=== WHAT YOU ARE ASKED TO DO ===
In the material below, transcribe word for word the lines starting at the one containing "y). This screenshot has width=1920, height=1080." and ending at the one containing "Looking at the image, I should click on (424, 634).", including both of those lines.

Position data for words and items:

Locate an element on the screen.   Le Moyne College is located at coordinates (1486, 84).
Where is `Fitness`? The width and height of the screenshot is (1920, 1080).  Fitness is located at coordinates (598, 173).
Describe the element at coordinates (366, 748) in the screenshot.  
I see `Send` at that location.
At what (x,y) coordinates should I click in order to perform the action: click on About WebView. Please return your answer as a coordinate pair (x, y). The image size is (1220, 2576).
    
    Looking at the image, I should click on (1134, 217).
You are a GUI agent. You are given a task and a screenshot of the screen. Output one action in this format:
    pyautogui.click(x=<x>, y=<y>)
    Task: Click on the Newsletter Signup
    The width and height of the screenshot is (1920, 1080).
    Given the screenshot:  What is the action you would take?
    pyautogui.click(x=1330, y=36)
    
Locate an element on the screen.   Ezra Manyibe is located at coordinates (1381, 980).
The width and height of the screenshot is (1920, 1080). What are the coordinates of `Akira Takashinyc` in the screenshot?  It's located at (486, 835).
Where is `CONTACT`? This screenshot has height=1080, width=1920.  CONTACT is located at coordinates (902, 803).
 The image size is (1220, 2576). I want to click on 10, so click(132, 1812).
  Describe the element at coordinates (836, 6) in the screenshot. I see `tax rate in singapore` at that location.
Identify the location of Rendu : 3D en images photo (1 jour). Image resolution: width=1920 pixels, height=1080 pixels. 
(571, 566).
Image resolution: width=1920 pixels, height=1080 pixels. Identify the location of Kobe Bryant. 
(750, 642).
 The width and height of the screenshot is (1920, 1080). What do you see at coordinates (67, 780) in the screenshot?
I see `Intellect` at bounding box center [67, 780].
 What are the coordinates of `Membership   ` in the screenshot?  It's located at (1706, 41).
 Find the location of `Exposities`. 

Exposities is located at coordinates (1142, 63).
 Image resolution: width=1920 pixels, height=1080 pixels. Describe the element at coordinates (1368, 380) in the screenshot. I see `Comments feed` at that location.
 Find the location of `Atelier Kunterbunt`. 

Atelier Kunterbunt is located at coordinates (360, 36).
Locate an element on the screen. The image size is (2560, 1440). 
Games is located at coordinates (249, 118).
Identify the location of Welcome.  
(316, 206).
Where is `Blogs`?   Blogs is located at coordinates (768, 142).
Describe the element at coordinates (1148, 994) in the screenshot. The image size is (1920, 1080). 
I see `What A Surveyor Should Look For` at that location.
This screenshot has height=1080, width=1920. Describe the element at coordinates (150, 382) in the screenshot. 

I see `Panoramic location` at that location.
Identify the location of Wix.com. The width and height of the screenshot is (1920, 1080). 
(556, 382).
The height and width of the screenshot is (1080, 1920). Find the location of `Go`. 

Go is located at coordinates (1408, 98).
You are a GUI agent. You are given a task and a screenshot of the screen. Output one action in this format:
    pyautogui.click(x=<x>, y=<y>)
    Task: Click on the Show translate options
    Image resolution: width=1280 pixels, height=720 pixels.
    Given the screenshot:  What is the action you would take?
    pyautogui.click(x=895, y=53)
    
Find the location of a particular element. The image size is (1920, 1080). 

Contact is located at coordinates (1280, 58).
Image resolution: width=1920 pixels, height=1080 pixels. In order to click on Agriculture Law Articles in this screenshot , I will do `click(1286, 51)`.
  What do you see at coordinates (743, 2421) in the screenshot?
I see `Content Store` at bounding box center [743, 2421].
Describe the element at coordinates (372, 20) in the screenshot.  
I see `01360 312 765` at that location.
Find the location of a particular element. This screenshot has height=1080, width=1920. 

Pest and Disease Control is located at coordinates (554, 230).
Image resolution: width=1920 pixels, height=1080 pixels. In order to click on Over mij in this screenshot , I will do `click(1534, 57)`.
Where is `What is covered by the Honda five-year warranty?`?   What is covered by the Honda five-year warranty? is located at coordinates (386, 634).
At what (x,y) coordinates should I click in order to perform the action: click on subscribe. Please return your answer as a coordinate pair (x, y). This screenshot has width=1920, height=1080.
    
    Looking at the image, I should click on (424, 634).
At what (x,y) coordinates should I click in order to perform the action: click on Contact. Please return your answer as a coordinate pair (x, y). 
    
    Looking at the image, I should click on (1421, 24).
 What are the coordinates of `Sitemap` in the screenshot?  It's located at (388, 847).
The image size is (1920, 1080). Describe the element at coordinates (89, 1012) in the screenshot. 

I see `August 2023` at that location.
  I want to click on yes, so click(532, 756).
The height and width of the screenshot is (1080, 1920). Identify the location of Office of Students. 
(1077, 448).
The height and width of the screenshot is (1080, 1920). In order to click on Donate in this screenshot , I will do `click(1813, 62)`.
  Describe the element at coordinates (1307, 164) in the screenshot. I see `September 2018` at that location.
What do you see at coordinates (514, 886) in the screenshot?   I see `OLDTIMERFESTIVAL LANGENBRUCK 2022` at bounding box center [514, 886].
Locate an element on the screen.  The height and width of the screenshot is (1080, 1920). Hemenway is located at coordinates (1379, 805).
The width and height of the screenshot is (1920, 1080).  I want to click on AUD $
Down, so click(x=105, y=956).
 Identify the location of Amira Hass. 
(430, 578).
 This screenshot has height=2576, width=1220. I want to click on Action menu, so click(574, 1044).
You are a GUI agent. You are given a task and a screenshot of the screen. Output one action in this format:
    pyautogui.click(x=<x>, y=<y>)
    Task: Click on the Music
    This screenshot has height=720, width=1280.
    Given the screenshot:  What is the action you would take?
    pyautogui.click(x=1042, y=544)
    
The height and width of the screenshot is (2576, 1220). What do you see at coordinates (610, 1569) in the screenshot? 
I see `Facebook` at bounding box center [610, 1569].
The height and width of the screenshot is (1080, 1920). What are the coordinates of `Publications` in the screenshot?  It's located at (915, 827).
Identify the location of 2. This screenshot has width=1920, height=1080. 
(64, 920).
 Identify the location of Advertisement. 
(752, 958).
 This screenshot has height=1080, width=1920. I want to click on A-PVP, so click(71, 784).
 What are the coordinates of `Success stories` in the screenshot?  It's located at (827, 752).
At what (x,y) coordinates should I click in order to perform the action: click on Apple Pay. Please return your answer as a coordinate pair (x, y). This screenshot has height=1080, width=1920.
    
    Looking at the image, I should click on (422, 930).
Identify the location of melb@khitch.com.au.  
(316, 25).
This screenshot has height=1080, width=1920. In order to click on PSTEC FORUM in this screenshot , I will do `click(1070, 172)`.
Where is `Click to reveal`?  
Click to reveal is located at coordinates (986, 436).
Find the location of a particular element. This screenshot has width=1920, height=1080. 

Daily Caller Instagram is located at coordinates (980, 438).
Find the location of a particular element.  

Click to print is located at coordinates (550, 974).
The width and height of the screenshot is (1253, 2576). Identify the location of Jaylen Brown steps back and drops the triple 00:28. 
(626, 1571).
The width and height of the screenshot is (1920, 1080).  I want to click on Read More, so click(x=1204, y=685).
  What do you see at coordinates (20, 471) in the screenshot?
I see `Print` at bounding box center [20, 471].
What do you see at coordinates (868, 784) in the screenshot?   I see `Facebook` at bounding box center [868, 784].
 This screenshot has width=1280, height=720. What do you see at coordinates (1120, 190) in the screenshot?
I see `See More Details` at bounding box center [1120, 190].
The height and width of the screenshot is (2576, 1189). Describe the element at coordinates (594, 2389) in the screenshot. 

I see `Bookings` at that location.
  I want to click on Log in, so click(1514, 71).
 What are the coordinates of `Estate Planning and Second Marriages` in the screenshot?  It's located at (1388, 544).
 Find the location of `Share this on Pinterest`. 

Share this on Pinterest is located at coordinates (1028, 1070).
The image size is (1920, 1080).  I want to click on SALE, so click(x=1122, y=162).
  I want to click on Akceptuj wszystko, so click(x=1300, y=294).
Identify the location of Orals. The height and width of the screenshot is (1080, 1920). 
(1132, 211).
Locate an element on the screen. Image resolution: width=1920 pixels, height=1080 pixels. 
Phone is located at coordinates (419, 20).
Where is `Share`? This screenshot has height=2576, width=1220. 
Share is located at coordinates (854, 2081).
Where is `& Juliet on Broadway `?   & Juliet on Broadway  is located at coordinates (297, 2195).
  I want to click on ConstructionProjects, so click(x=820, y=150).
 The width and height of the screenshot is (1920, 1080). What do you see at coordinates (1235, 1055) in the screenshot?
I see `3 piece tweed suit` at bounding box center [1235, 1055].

=== PROBLEM SOLUTION ===
At what (x,y) coordinates should I click in order to perform the action: click on subscribe. Please return your answer as a coordinate pair (x, y). This screenshot has width=1920, height=1080.
    
    Looking at the image, I should click on (424, 634).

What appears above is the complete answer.